Nursing Diagnose in Acute Head Injury
- Risk for Injury
- Decreased intracranial adaptive capacity.
- Ineffective tissue perfusion (cerebral)
Nursing Care and Intervention in Acute Head Injury
- Observe for sign of increasing ICP to avoid treatment delay and prevent neurologic compromise
- Assess for CSF leak as evidenced by otorhea or rinorrhea. CSF leak could leave the patient at risk for infection
- Assess for pain.
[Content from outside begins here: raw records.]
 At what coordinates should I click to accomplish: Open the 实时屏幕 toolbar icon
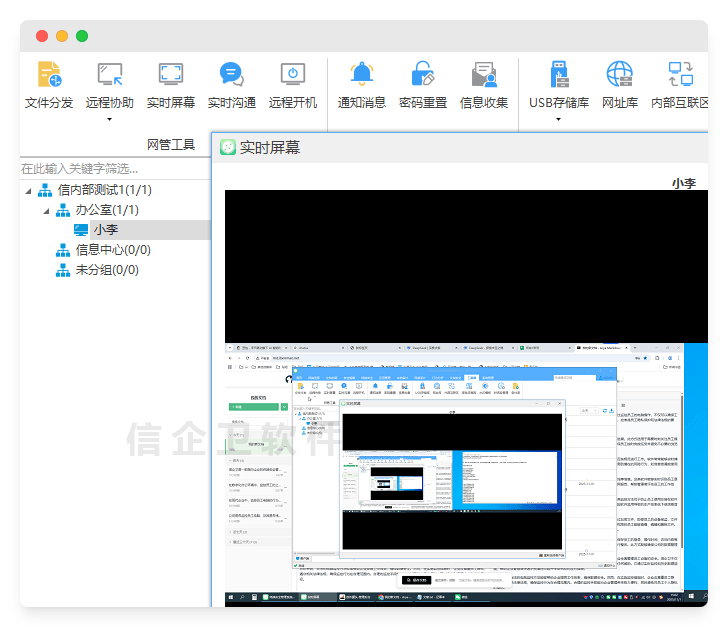tap(171, 75)
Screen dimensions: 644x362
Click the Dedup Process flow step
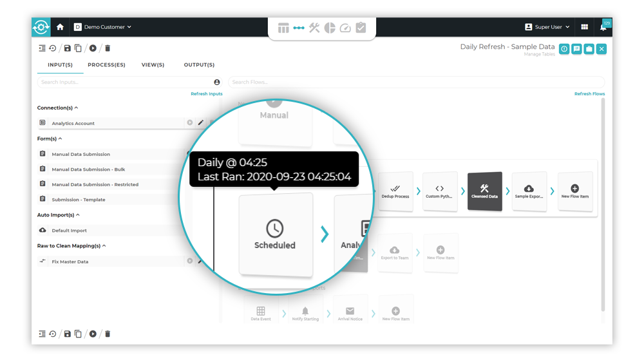coord(395,191)
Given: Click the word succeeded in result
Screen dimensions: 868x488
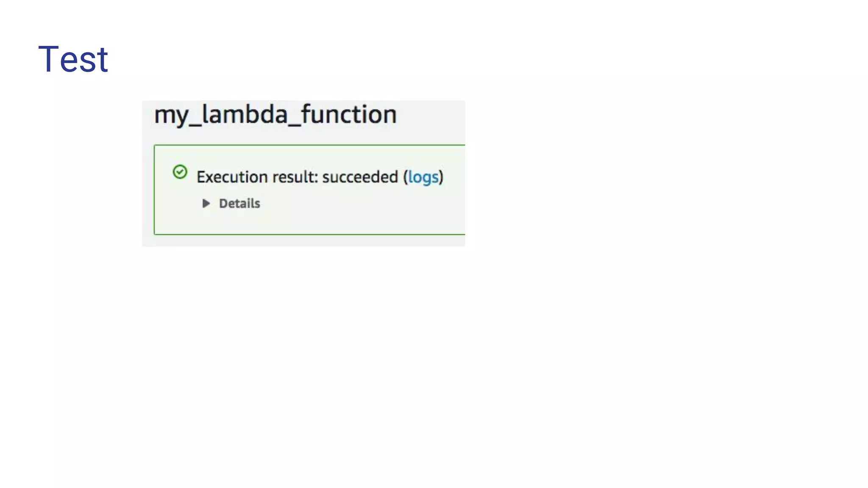Looking at the screenshot, I should (x=360, y=177).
Pain may cause anxiety and increase ICP
- Check cough and gag reflex to prevent aspiration
- Check for sign of diabetes insipidus (low urine specific gravity, high urine output) to maintain hydration
- Administer I.V fluids to maintain hydration
- Assest neurologic and respiratory status to monitor for sign of increased ICP and respiratory distress
- Monitor and record vital sign and intake and output, hemodynamic variables, ICP, cerebral perfusion pressure, specific gravity, laboratory studies, and pulse oximetry to detect early sign of compromise.
- Administer Oxygen to maintain position and patency of endotracheal tube if present, to maintain airway and hyperventilate the patient and to lower ICP
- Provide suctioning; if patient is able, assist with turning, coughing, and deep breating to prevent pooling of secretions
- Maintain postion, patency and low suction of NGT to prevent vomiting
- Maintain seizure precautions to maintain patient safety
- Administer medication as prescription to decrease ICP and pain
- Allow a rest period between nursing activities to avoid increase in ICP
- Encourage the patient to express feeling about changes in body image ot allay anxiety
- Provide appropriate sensory input and stimuli with frequent reorientation to foster awarness of the environtment
- Provide means of communication, such as a communcation board to prevent anxiety
- Provide eye, skin, and mouth care to prevent tissue damage
- Turn the patient every 2 hours or maintain in a rotating bed if condition allows to prevent skin breakdown.